Increasing the “perceived value” of the product in the minds of the consumer can be done with focussed advertising. The company should divert the funds that it would have allocated towards increasing the “physical quality” of the product in terms of capital expenditure, process improvement programs and promotional items towards highly focussed advertising communicating quality to the consumer. Focussed advertising could be in terms of geography or target market. If in case of geography, it could be in terms of first fortifying its base in its home market regionally before it goes on towards advertising in newer markets. Focussed advertising is a very important aspect in this strategy as the advertising budget that these firms is not enough to compete nationally or globally with the “Goliaths” and hence they should focus all of their resources towards maximizing results.

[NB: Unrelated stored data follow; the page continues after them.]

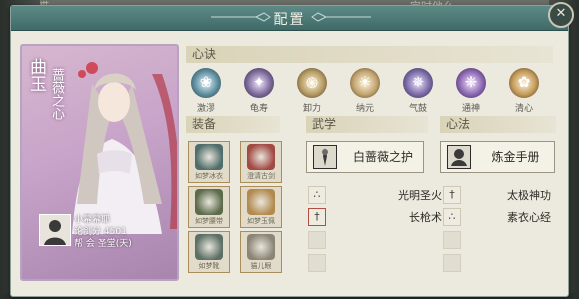  I want to click on lotus-icon: ✿, so click(524, 83).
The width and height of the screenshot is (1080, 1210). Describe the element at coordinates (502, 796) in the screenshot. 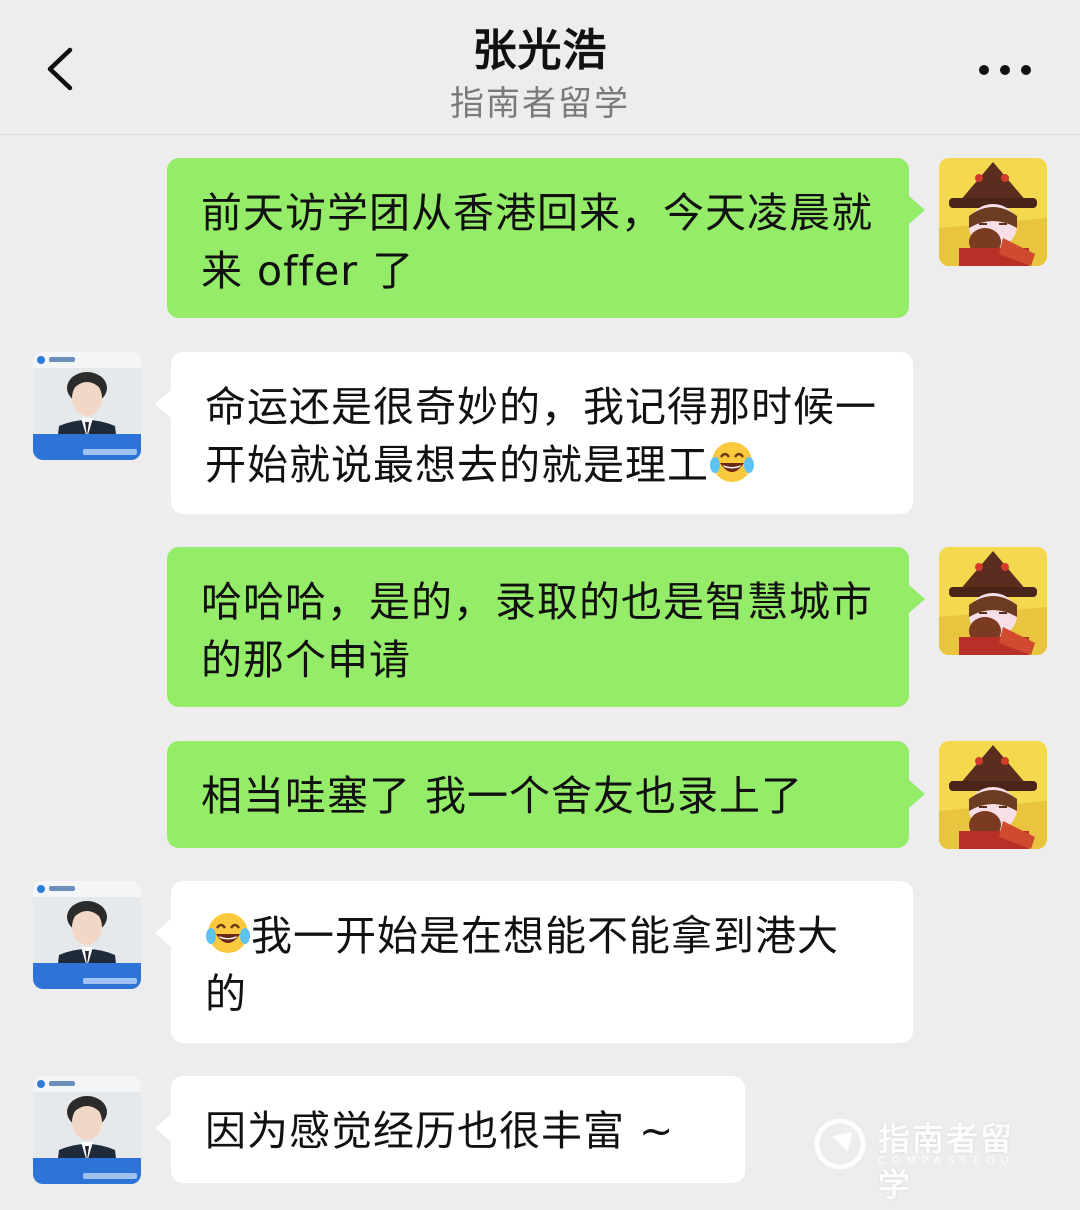

I see `message-text: 相当哇塞了 我一个舍友也录上了` at that location.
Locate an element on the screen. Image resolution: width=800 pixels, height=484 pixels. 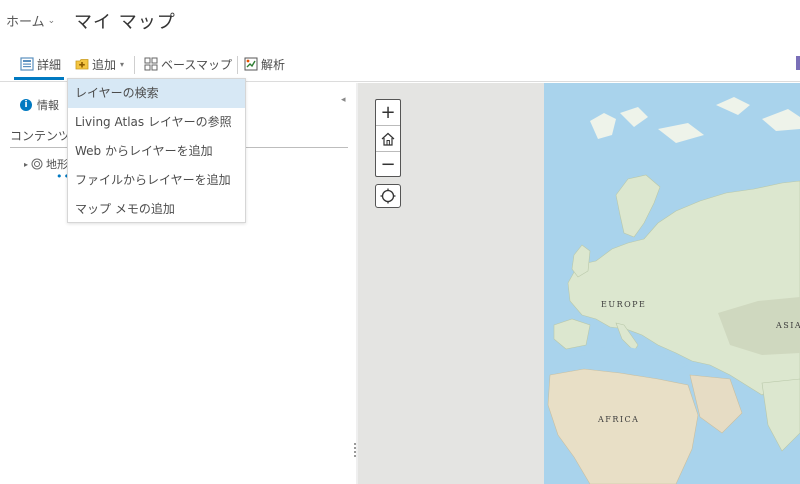
locate-button is located at coordinates (388, 196).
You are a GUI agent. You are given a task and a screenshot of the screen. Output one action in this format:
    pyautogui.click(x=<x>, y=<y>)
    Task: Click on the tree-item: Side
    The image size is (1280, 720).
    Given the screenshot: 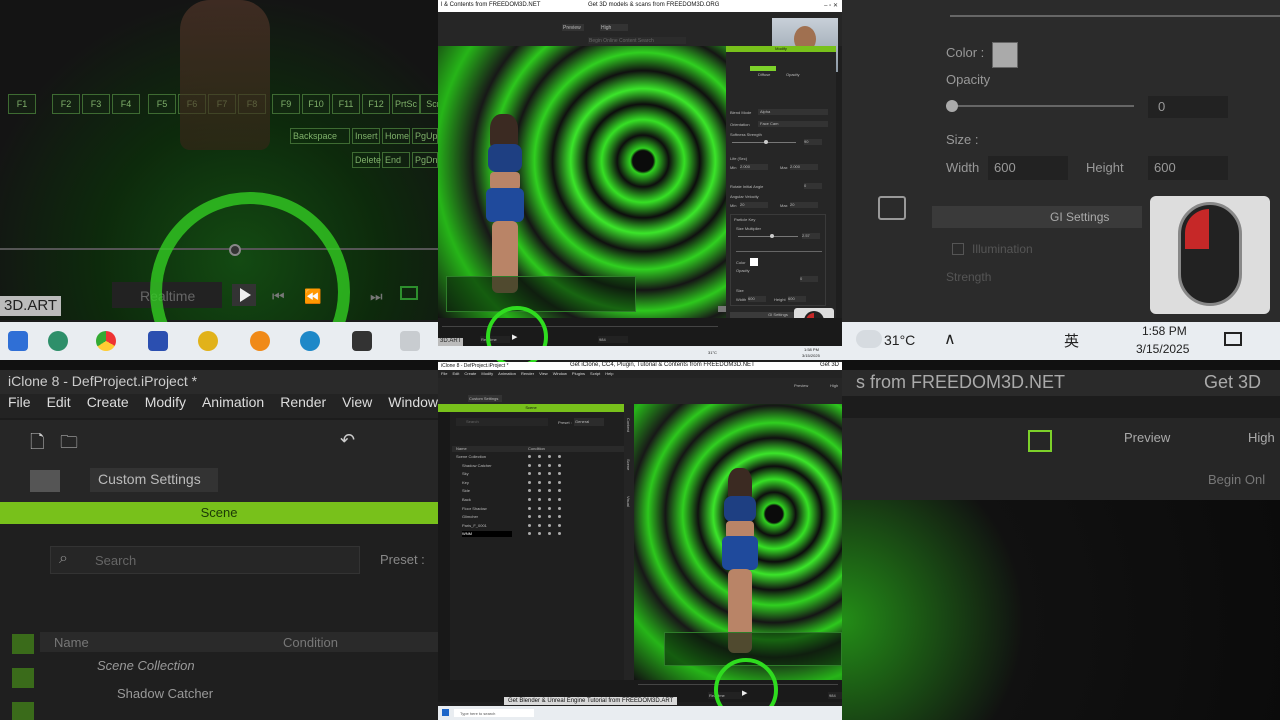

Once, these actions begin to translate into increased market share, these firms can choose to expand into newer markets following the same strategy and when their cash flows are strong, they can consider spending towards increasing the value of “physical quality” of their product. This would help them to move into the “Goliath” segment and then they will be a force to reckon with.


While writing this article, I have mainly used products to validate my arguments and have not yet considered the applicability of this matrix and approach to the services sector. The matrix will change for the services sector as in that case the “physical quality” is too closely linked to the “perceived value” of quality.


For example, people from South India may have heard of VVD Coconut Oil. For the benefit of others, Coconut Oil is used in India on the hair as one would use a hair cream. VVD Coconut Oil has successfully positioned itself as a force to reckon with in its home turf and has defended its position against “Parachute” which is a national brand from the house of Marico. The processes that VVD uses towards achieving “physical quality” is not as mature and developed as that of Parachute and so is the same with the expenditure on Research and Development, but VVD has successfully communicated its “perceived value of quality” through the times to the customer in its home turf by means of focussed advertising.


Try to think of any consumer product that you know is strong or weak regionally and fit it into the boxes and you will see that this model can be validated. There may me many ways for small firms to compete with the large giants and this article tries to highlight one of the ways. What is most important is for the smaller firms to acknowledge that they are not in a position to be able to compete with the MNCs in all aspects and hence they should identify and recognize their areas of competence and try to study if improvement in that facet could lead to improving their market share. If their findings indicate that it could lead to an improvement in market share, they should choose to focus a maximum portion of their resources towards their competency. This could make them all the more competitive. Remember that everyone likes the underdogs and even in the story of David and Goliath, everyone roots for David! Try to use this to pull the market into your favour. Falling down is not defeat…. Defeat is when you refuse to get up.